We all know that iconic Orwell-inspired Nineteen Eighty-Four Apple advert, the one where Apple declares that, with the introduction of the Macintosh, “you’ll see why 1984 won’t be like 1984.”

Except now, Amnesty International is accusing the company of “helping to create” a dystopian future itself, as Apple hands over the operation of its iCloud servers in China to a local Chinese company – something that will have huge consequences for millions of Chinese iCloud users.

Back in 2017, a new Chinese law passed which said that cloud servers need to be operated by local Chinese companies, including the likes of Apple’s. Apple subsequently handed the iCloud master keys to local company, Guizhou-Cloud Big Data last month.

What does this mean exactly? Essentially, if the Chinese government wishes to do so, it will be able to gain access to any photos, messages, documents, contacts and any other user data of Chinese citizens stored on Apple’s iCloud servers.amnesty_international_calls_out_apple_for_handling_of_chinese_icloud_data_2

Amnesty International contacted Apple on 1 February regarding the new law and how the company would deal with it, but received no response.

“Amnesty International is launching a new social media campaign targeting Apple over its betrayal of millions of Chinese iCloud users by recklessly making their personal data vulnerable to the arbitrary scrutiny of the Chinese government,” the organisation said in a statement.

“Apple’s influential ‘1984’ ad challenged a dystopian future, but in 2018 the company is now helping to create one,” said Nicholas Bequelin, East Asia director at Amnesty International. “Tim Cook preaches the importance of privacy, but for Apple’s Chinese customers, these commitments are meaningless. It is pure doublethink.”
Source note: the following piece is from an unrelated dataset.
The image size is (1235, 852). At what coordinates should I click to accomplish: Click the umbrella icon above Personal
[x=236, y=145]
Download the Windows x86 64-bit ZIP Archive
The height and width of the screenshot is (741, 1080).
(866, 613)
China already has a fairly blasé outlook to human rights, and most recently introduced its invasive face-recognising smart sunglasses. More chilling, however, is the government’s ‘social credit score’ scheme, which will be fully rolled out by 2020. It will be based heavily around what you do online, with points docked for saying anything that ends up being censored, or you watch porn, for example. Apple’s decision to willingly hand over all that data really goes hand in hand with China’s incoming social credit score system.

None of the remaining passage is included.